**Problem**
Beginning with the line that holds "You are a GUI" and ending with the last line below, please copy every line exactly, add nothing, and leave out the pictures.
[Start of Attachment]
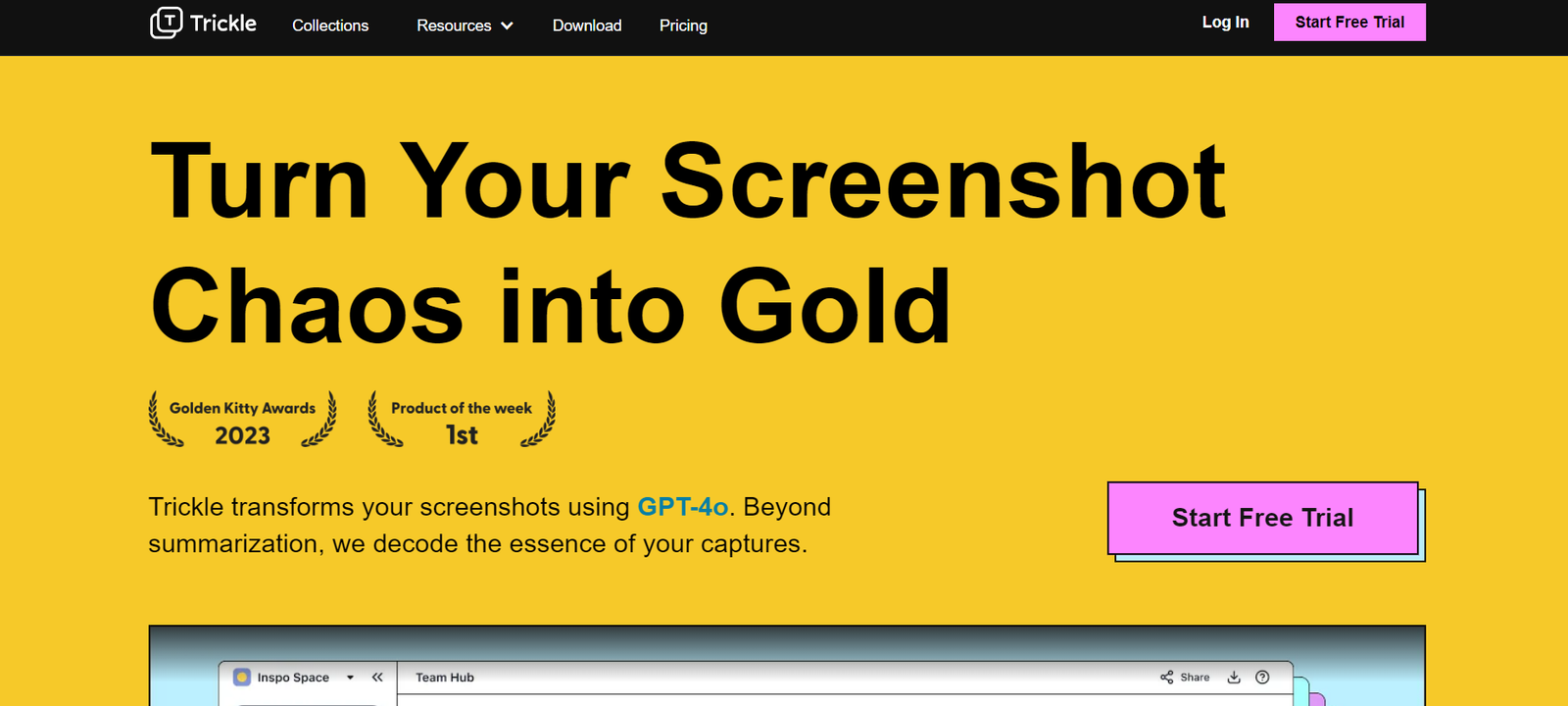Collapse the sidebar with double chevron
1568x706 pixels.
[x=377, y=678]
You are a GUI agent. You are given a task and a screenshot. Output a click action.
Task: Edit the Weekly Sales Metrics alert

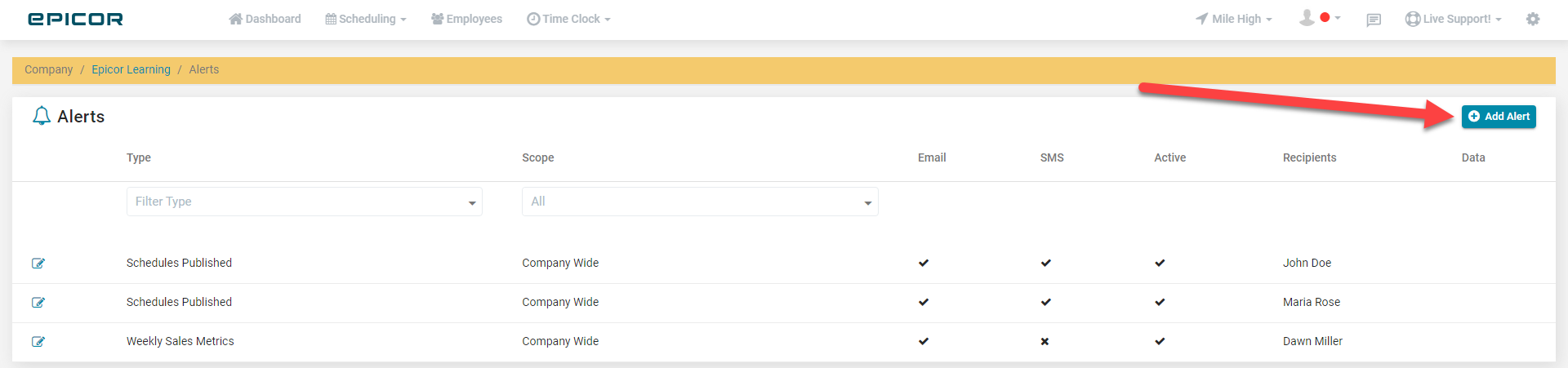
[End of Attachment]
**Exercise output**
You are a GUI agent. You are given a task and a screenshot. Output a click action.
Task: Edit the Weekly Sales Metrics alert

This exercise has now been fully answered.